**Что сделать**
[1] Перескажите списком и короче абзац из отрывка о нравах военной службы, который начинается словами «Здесь-то и нужно искать». Главные факты сохраните.
[2] Подхватите отрывок о нравах военной службы и продолжите его сразу после последнего предложения.

Личная неприятность и ссора часто переносятся в область службы. На плацу при ученьях делаются придирки, выговоры, и — что еще хуже, еще отвратительнее — злоба иногда вымещается на подчиненных того, кто имел несчастие не понравиться’.
Здесь прибавлены указания на плац-майора в городе Ш. и на генерала ***, который любил гретое бургонское.
Здесь-то и нужно искать начало раболепству, наушничеству, податливости характера и расположения в подчиненных точно так же, как в помещичьих имениях такого же рода отношения владельца к собственным крестьянам бывают причиною появления плутов и пройдох-старост или приказчиков, и насколько плут-староста безнравственнее простого, бгсхитростного мужика, настолько плутоватый фельдфебель хуже обыкновенного рядового. Начальник части, требующий услужливости от своих подчиненных, сам делает то же самое относительно высших. Движимый ревностью к угождению начальству, он готов был бы раздеть солдат и сложить все в цейхгауз, чтобы ничего не носилось и не портилось.
Личная неприятность и ссора часто переносятся в область службы, тотчас же являются форменные бумаги с форменными выражениями, считающимися у нас колкими, как, например, ‘вынужденным нахожусь…’, ‘не лишним считаю заметить…’ и т. п. Прославленным на незавидном поприще военного крючкотворства дается даже титул головы. ‘О, этот человек — голова!.. какое у него перо!..’ — таинственно произносят его товарищи. На плацу при ученьях делаются придирки, выговоры, и — что еще хуже, еще отвратительнее — злоба иногда вымещается на подчиненных того, кто имел несчастие не понравиться, и старший начальник наказывает тогда солдата не за то, что он в самом деле виноват, а за тем, чтобы досадить ближайшему его начальнику.

**Исходные материалы**
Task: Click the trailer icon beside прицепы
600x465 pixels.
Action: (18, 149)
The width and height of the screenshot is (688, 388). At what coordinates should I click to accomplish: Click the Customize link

**Результаты**
[1]
- Здесь начинаются раболепство, наушничество и податливость характера у подчиненных.
- Так же бывает в помещичьих имениях: такое отношение владельца к крестьянам порождает плутов и пройдох среди старост и приказчиков.
- Насколько плут-староста безнравственнее простого мужика, настолько плутоватый фельдфебель хуже обычного рядового.
- Начальник части, который требует услужливости от подчиненных, сам точно так же угождает высшим.
- Из рвения угодить начальству он готов раздеть солдат и сложить все в цейхгауз, чтобы ничего не носилось и не портилось.

[2]
Смотры

‘Кстати о смотрах (стр. 84). Смотры высшего начальства составляют альфу и омегу нашей служебной деятельности, удача на смотру поглощает все стремления начальников частей.
В горячих случаях ожидания смотра отличаются иные офицеры, люди разбитные, на все руки, как говорится, с правилами ‘воруй, да не попадайся’, которые зубочистками и пинками делают, повидимому, чудеса в обучении солдат ружейным приемам и широкому шагу. Но солдаты, прошедшие их школу, с забитыми и поглупевшими головами, с оторопевшими физиономиями уже менее годны к ловкому действию в рассыпном строю. Они. отвыкли рассуждать и иметь свою волю. Да и сами эти офицеры оказываются совершенно лишними в час битвы. Но тем не менее ими дорожат. Они весьма нужны для смотров, для различных сделок с местными властями и для командировок по хозяйственной части. Уж если и себя не забудет такой человек, то все же посылающий его будет не в накладе’.
Кстати о смотрах. Нельзя не заметить, что смотры высшего начальства составляют альфу и омегу нашей служебной деятельности. Не успешность службы в ее постепенном, непрерывном ходе, не ровная, постоянная заботливость о ее выгодах, а только удача на смотру — вот что поглощает все стремления начальников частей. Оттого такая напряженная, лихорадочная деятельность перед днем смотра, такие усиленные учения, здесь уже не имеют места ни заботливость о здоровье солдат, ни разборчивость средств: кому, например, не известны проколотые штыками мишени и т. п.?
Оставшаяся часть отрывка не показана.